Selected extract:
For a PDF version of this letter, click here.
In accordance with the guidelines and regulations established by the Green Bay Diocese and public health authorities, at St. Jude Parish we are taking the following precautions to help ensure the health and safety of our worship and community environment. Visit stjudeoshkosh.org or facebook.com/ stjudeoshkosh for the most up-to-date information.
On Friday, March 13, Bishop Ricken granted a dispensation from the obligation to attend Mass in the Green Bay Diocese due to concerns about the spread of the COVID-19 virus. This dispensation will cover three weekends, including Masses for Sundays March 15, 22, and 29. As of Friday, March 13, all scheduled Masses at St. Jude’s will go on as normal during these weekends. The dispensation from the Sunday obligation does not dispense the faithful from their obligation under divine law to keep the Lord’s Day holy, which they can do through viewing a televised or streamed Mass from St. Francis Xavier Cathedral or elsewhere, reading and meditating upon the Sunday readings, praying the Rosary as a family, or some other act of devotion.

[Stored records]
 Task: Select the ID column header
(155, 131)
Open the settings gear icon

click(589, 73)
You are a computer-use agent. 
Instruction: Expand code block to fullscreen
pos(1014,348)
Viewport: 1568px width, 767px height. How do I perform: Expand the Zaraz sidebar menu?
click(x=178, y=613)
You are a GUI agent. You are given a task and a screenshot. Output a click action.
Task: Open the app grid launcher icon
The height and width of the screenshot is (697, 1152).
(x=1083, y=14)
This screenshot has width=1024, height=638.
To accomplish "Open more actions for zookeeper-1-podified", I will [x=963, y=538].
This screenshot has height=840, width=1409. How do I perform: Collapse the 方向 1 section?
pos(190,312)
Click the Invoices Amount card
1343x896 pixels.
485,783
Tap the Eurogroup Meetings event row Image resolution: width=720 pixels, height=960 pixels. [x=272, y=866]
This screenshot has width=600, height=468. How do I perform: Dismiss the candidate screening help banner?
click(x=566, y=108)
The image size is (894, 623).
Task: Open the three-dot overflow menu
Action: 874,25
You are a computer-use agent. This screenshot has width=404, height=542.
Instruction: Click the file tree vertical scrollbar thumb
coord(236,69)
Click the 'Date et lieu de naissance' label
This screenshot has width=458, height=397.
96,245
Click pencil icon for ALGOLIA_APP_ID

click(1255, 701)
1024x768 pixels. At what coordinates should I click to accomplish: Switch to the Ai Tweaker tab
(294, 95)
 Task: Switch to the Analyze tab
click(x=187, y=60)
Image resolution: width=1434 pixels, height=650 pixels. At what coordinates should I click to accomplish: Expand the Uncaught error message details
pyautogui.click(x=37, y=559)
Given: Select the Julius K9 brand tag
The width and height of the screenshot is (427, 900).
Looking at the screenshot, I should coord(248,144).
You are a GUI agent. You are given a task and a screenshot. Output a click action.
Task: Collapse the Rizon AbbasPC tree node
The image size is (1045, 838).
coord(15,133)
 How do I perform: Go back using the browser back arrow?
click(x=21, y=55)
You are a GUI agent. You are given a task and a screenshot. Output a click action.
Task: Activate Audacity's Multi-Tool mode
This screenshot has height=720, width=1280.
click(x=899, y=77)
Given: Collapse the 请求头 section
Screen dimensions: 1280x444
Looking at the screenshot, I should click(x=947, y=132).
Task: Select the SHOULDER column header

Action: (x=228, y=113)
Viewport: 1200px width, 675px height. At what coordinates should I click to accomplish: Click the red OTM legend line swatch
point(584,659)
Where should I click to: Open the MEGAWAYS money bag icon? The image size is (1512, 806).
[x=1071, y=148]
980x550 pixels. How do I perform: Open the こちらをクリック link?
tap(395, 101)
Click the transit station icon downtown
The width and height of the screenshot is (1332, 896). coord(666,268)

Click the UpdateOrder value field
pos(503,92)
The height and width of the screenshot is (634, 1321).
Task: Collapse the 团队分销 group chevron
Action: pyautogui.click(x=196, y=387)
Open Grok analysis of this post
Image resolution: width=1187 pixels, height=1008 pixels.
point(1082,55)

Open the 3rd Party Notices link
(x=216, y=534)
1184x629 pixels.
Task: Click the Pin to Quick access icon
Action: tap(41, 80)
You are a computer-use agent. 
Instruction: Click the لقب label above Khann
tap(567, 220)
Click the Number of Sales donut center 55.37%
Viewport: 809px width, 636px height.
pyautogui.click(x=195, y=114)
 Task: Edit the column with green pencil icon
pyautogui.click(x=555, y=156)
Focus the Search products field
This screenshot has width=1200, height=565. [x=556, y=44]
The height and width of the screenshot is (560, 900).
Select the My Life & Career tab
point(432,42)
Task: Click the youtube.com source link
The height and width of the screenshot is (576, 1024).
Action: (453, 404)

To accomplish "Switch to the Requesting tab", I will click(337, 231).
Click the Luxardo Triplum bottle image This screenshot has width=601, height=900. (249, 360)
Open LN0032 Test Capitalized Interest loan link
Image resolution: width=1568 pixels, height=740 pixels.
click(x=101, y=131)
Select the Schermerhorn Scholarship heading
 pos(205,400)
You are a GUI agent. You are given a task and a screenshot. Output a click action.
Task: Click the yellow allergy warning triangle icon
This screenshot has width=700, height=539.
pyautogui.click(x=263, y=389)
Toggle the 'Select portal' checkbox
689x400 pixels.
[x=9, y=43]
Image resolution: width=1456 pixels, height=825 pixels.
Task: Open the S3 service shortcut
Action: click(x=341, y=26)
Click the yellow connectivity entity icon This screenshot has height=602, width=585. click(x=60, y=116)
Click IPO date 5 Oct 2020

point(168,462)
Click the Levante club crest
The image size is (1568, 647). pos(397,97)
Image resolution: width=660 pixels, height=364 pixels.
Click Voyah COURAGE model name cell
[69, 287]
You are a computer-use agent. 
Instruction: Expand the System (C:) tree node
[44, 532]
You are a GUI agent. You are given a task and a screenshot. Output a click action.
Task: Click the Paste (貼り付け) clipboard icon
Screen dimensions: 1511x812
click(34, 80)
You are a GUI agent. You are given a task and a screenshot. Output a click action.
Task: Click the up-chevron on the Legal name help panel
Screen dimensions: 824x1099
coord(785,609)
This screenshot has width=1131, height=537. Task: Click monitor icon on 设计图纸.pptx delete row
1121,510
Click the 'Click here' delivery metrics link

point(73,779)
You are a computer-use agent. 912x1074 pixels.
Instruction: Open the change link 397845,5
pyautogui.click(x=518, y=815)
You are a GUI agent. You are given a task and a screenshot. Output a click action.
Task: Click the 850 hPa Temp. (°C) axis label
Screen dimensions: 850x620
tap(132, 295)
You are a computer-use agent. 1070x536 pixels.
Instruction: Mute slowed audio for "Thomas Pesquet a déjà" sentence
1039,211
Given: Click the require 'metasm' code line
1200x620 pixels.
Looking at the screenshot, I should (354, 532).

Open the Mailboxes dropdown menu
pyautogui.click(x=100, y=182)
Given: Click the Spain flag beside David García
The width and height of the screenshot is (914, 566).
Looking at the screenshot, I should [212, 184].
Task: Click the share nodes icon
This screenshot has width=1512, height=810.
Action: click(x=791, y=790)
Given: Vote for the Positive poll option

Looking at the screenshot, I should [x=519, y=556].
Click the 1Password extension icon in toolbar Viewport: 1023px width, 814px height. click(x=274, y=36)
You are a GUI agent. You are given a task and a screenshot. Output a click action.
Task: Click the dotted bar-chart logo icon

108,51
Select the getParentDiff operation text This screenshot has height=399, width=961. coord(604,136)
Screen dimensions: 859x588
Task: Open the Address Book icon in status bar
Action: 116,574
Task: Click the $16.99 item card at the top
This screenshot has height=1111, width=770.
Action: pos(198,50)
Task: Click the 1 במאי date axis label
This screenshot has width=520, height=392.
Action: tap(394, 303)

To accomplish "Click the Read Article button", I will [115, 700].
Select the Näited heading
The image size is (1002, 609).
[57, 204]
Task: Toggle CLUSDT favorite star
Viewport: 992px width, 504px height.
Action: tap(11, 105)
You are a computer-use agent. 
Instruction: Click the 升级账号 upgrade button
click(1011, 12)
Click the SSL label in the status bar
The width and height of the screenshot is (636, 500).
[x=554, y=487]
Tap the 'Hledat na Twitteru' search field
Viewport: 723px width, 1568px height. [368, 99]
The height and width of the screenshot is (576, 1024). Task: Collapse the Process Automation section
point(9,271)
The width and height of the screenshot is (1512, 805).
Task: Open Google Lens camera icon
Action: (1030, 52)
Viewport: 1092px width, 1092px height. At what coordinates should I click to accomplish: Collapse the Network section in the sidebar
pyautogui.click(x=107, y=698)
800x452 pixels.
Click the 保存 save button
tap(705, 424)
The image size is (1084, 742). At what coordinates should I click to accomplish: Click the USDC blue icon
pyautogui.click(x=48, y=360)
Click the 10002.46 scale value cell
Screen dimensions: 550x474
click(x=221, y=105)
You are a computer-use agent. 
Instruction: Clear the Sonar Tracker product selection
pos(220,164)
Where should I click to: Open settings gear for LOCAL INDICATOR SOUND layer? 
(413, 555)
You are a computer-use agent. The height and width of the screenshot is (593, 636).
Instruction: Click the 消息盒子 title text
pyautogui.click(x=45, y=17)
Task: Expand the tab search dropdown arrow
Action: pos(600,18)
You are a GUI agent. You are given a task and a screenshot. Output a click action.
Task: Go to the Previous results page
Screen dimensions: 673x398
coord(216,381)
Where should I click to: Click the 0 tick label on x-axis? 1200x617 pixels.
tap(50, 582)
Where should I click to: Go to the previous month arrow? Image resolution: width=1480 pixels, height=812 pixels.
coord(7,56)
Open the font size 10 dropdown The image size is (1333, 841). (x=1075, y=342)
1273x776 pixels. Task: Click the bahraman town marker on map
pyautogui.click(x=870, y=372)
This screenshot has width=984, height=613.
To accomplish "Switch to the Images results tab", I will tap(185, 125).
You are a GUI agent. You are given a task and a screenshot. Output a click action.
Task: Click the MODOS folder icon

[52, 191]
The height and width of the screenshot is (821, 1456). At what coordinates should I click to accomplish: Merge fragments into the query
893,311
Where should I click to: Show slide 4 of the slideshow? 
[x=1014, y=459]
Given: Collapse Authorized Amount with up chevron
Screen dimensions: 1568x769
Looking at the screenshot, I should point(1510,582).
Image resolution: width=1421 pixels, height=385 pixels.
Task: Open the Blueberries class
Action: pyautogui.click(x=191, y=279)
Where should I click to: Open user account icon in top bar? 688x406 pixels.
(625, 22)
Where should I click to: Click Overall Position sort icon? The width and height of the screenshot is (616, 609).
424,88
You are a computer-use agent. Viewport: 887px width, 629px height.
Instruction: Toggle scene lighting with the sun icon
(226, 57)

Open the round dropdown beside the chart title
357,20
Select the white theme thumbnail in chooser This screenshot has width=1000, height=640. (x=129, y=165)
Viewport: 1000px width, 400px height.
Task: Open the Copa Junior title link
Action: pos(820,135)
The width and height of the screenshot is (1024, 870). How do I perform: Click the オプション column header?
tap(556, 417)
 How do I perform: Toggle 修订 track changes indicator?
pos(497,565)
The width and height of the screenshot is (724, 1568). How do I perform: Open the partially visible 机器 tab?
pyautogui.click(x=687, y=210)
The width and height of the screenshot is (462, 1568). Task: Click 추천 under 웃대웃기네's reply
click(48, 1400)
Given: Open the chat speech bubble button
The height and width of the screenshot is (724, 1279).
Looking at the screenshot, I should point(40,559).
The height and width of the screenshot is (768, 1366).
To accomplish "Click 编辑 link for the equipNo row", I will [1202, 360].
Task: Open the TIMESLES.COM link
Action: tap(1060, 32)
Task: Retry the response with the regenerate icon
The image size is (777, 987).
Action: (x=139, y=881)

Set of tasks:
a. According to the parish letter, which Sundays are covered by the dispensation from attending Mass?
b. Reproduce the parish letter word for word, beginning at the words "On Friday, March" and stopping after "act of devotion.".
c. In the parish letter, why did Bishop Ricken grant a dispensation from the obligation to attend Mass in the Green Bay Diocese?

Solutions to the exercise:
a. Sundays March 15, 22, and 29.

b.
On Friday, March 13, Bishop Ricken granted a dispensation from the obligation to attend Mass in the Green Bay Diocese due to concerns about the spread of the COVID-19 virus. This dispensation will cover three weekends, including Masses for Sundays March 15, 22, and 29. As of Friday, March 13, all scheduled Masses at St. Jude’s will go on as normal during these weekends. The dispensation from the Sunday obligation does not dispense the faithful from their obligation under divine law to keep the Lord’s Day holy, which they can do through viewing a televised or streamed Mass from St. Francis Xavier Cathedral or elsewhere, reading and meditating upon the Sunday readings, praying the Rosary as a family, or some other act of devotion.

c. Bishop Ricken granted the dispensation because of concerns about the spread of the COVID-19 virus.